STF: Mental Health in Immigrant Communities – Barger Leadership Institute

STF: Mental Health in Immigrant Communities

During the four workshops that we attended this term, I believe we learned a variety of valuable information that we have been able to apply to our project. For instance, one thing we learned from the first workshop was how to identify the root cause of our project idea. The root causes analysis exercise allowed us to better dissect our ideas and understand them at a deeper level than we did before. For our project specifically, we utilized the Fishbone Diagrams to better understand our root cause. For us, the Fishbone diagram method not only helped us visualize how to address the topic of mental health care, but it also helped us develop a specific plan for what was actually causing the issues of stigma.
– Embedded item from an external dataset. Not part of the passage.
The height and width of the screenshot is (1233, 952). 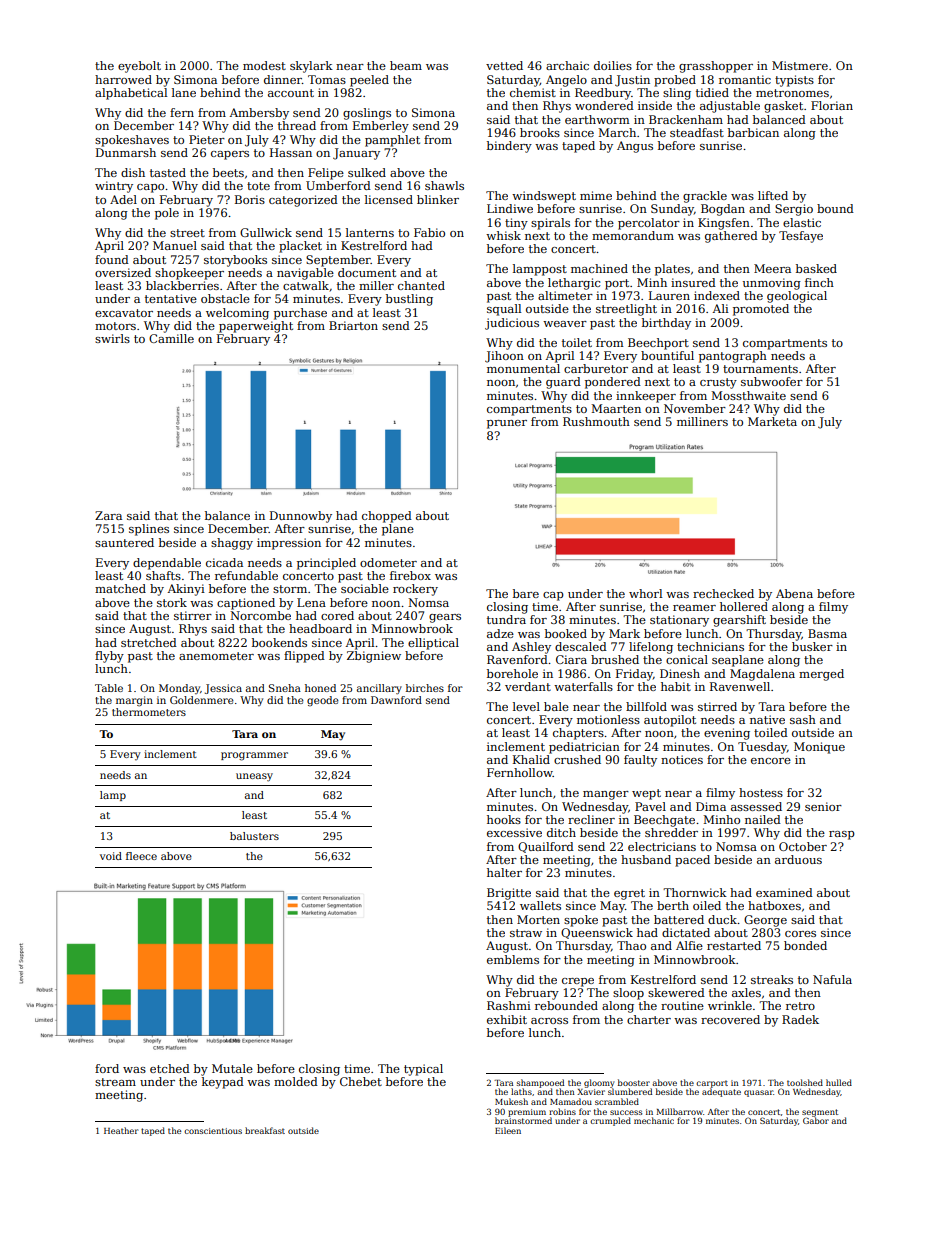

Moreover, another aspect of the workshops we found valuable was learning about how to engage with a community and our stakeholders. This was something we were hoping to learn from the workshop since it allows us to develop an action plan for the project. Through this experience, we learned about how to personally embrace an attitude of cultural humility. For our project, we utilized the “Entering” method when we first approached our current stakeholders and will continue to apply the principles we learned about engaging with our community as our project progresses.

Furthermore, we found the research methods part of the workshop very interesting. From learning how to properly develop a research question, to how to conduct a literature review, we learned a great deal about the importance of research and the research method. For our project, we have since researched topics of stigma and mental health on databases such as PubMed and PsycInfo, and better understand prevention techniques used by researchers, and how they measured stigma. In the future, we will be using the 5-point Likert scale method to quantitatively measure stigma at the community level through our project. We also plan to use qualitative methods such as interviews to better get feedback about our seminar talks and activities. Additionally, we were hoping to learn how to form open-ended questions as we knew it would be important for us to do so when we reach out to stakeholders, and the workshops greatly helped us.

Through the various workshops, I believe we were able to better sharpen our skill of developing open-ended questions. I believe that by learning this skill, we were able to greatly improve our understanding of the topics of mental healthcare as it relates to immigrant communities, and better recognize the community we are working with and its values. Overall, we found our time in the workshops to be valuable in shaping our project idea, and we plan on continuing to implement the various aspects of open-ended questioning, root cause analysis, and responsible community engagement during our project next term.